They compared the brain scan of 94 people in their 70s who were obese & overweight. They found that the obese had lost tissue in the frontal & temporal lobes areas critical for planning & memory. Declines were also seen in areas used for attention & executive functions, long term memory & movement

A neurologist Professor Paul Thompson said, “That's a big loss of tissue and it depletes your cognitive reserves, putting you at much greater risk of Alzheimer's and other diseases that attack the brain. But you can greatly reduce your risk for Alzheimer's if you can eat healthily and keep your weight under control.”M[32]

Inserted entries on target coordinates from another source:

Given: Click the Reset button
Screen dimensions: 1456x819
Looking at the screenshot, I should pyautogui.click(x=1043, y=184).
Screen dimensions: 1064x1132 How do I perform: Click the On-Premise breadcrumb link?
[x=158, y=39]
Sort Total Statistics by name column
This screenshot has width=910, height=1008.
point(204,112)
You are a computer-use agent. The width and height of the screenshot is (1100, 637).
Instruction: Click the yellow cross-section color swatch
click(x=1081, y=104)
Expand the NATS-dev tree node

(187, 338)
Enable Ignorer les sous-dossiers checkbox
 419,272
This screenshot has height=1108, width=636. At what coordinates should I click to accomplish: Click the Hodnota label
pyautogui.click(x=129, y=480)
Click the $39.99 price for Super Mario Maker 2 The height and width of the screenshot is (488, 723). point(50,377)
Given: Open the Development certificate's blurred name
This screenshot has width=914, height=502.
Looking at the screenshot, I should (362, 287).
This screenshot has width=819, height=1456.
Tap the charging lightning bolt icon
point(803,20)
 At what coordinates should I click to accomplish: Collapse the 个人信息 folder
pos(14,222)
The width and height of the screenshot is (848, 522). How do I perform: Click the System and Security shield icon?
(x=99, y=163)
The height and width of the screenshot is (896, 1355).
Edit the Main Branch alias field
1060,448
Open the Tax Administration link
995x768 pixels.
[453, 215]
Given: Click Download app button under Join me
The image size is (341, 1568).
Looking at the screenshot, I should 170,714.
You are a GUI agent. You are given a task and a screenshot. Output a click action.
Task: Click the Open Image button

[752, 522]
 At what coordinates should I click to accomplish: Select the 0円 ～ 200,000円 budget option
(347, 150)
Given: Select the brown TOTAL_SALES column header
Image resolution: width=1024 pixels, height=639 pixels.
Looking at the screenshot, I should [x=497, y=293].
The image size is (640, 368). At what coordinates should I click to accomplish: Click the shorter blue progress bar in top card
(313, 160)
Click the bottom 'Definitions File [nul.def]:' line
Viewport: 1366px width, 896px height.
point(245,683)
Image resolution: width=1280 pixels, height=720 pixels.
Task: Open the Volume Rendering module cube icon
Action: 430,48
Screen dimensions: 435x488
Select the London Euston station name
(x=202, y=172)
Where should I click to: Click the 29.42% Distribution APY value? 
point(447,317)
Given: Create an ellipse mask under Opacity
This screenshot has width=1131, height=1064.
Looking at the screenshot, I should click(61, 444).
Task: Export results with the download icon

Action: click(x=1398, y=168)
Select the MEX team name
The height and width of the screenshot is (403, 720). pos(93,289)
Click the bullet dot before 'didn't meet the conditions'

Health effects of Alzheimer's disease

An animation of a human left temporal lobe (right is side similar).

(photo obtained from Wikimedia commons, see: license agreement)

Alzheimer's disease is "characterised by loss of neurons and synapses in the cerebral cortex and certain subcortical regions. This loss results in gross atrophy of the affected regions, including degeneration in the temporal lobe and parietal lobe, and parts of the frontal cortex and cingulate gyrus.[33] Some of the primary symptoms of Alzheimer's disease are: memory problems, mood swings, emotional outbursts, brain stem damage which impairs function in the heart, lungs plus causes disruption of various other bodily processes.[34]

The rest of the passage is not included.